◆ Text segment ◆
########################################

GR and Nixon
jbor
jbor at bigpond.com
Thu Sep 16 17:30:45 CDT 2004
>> "... The same novel now seems uncannily to have
>> foreshadowed today's geopolitical landscape, with
>> warmongering giant corporations the puppet-masters
>> behind nation states and anarchists, ecowarriors and
>> third world rebels allied in resisting their
>> globalising ambitions and repressive methods."
> GR "uncannily" foreshadows nothing. GR, in part,
> describes the determination of a number of global
> corporations--Standard Oil of NJ, Royal Dutch Shell,
> IG Farben--during the period of WW II to maintain
> relationships that would persist once the war was
> over, knowledge that Pynchon obtained from reading
> Richard Sausuly. I.e., what it "foreshadows" had
> already happened.
While not intended as a reflection on Malignd's general thesis regarding GR,
the complaint about the word "foreshadows" here is off-target. Dugdale's
point is that the historical panorama represented in GR is *like* what is
happening in 2004. It's a pretty simple (and common type of) observation:
Pynchon's fiction addresses historical phenomena; what was happening then is
comparable to what is happening now; history proceeds chronologically, prior
events and situations influencing subsequent ones etc. It's a bit like that
"It's Gaddis' world, we only live in it" schtick, or Pynchon's own musings
on the difference between "prophecy and prediction" in the _1984_ 'Intro'
(xiii-xiv).

########################################

◆ Collected material ◆
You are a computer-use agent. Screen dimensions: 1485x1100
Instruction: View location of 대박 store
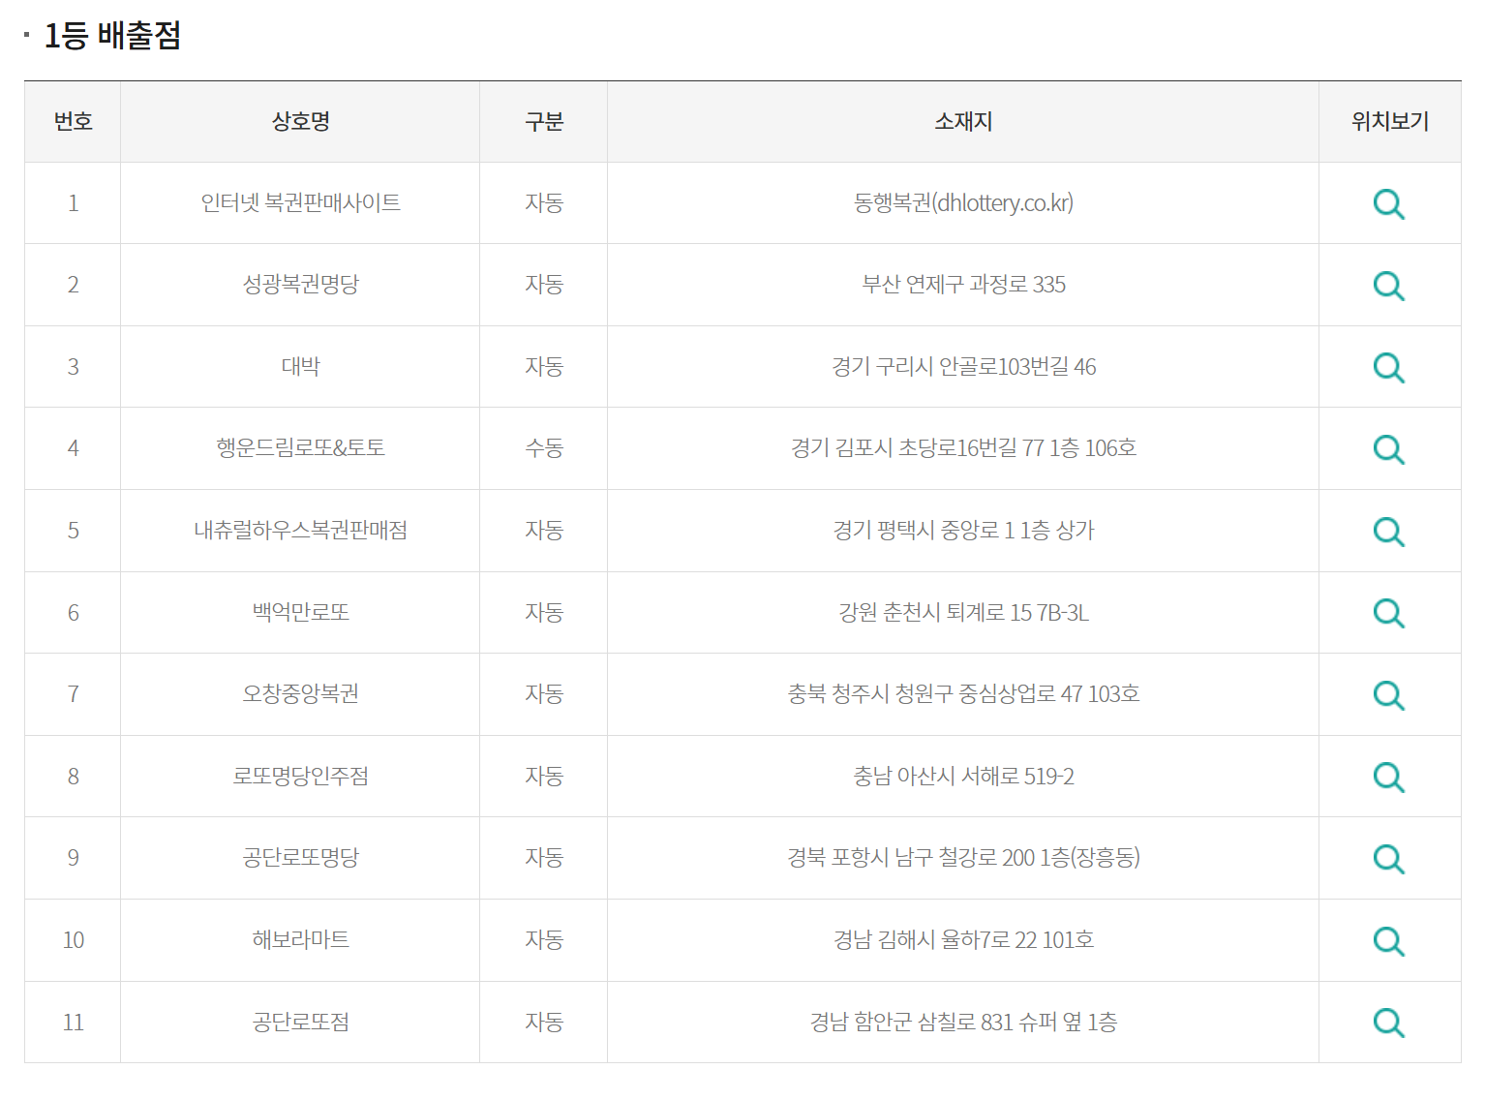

########################################

◆ Task list ◆
1. In the GR and Nixon message, retype the passage from "While not intended" up to and including "(xiii-xiv).".
2. List the global corporations named in the GR and Nixon message.
3. According to the GR and Nixon message, which pages of the 1984 'Intro' contain Pynchon's musings on the difference between "prophecy and prediction"?

◆ Results for each task ◆
1.
While not intended as a reflection on Malignd's general thesis regarding GR,
the complaint about the word "foreshadows" here is off-target. Dugdale's
point is that the historical panorama represented in GR is *like* what is
happening in 2004. It's a pretty simple (and common type of) observation:
Pynchon's fiction addresses historical phenomena; what was happening then is
comparable to what is happening now; history proceeds chronologically, prior
events and situations influencing subsequent ones etc. It's a bit like that
"It's Gaddis' world, we only live in it" schtick, or Pynchon's own musings
on the difference between "prophecy and prediction" in the _1984_ 'Intro'
(xiii-xiv).

2. Standard Oil of NJ, Royal Dutch Shell, IG Farben

3. Pages xiii-xiv.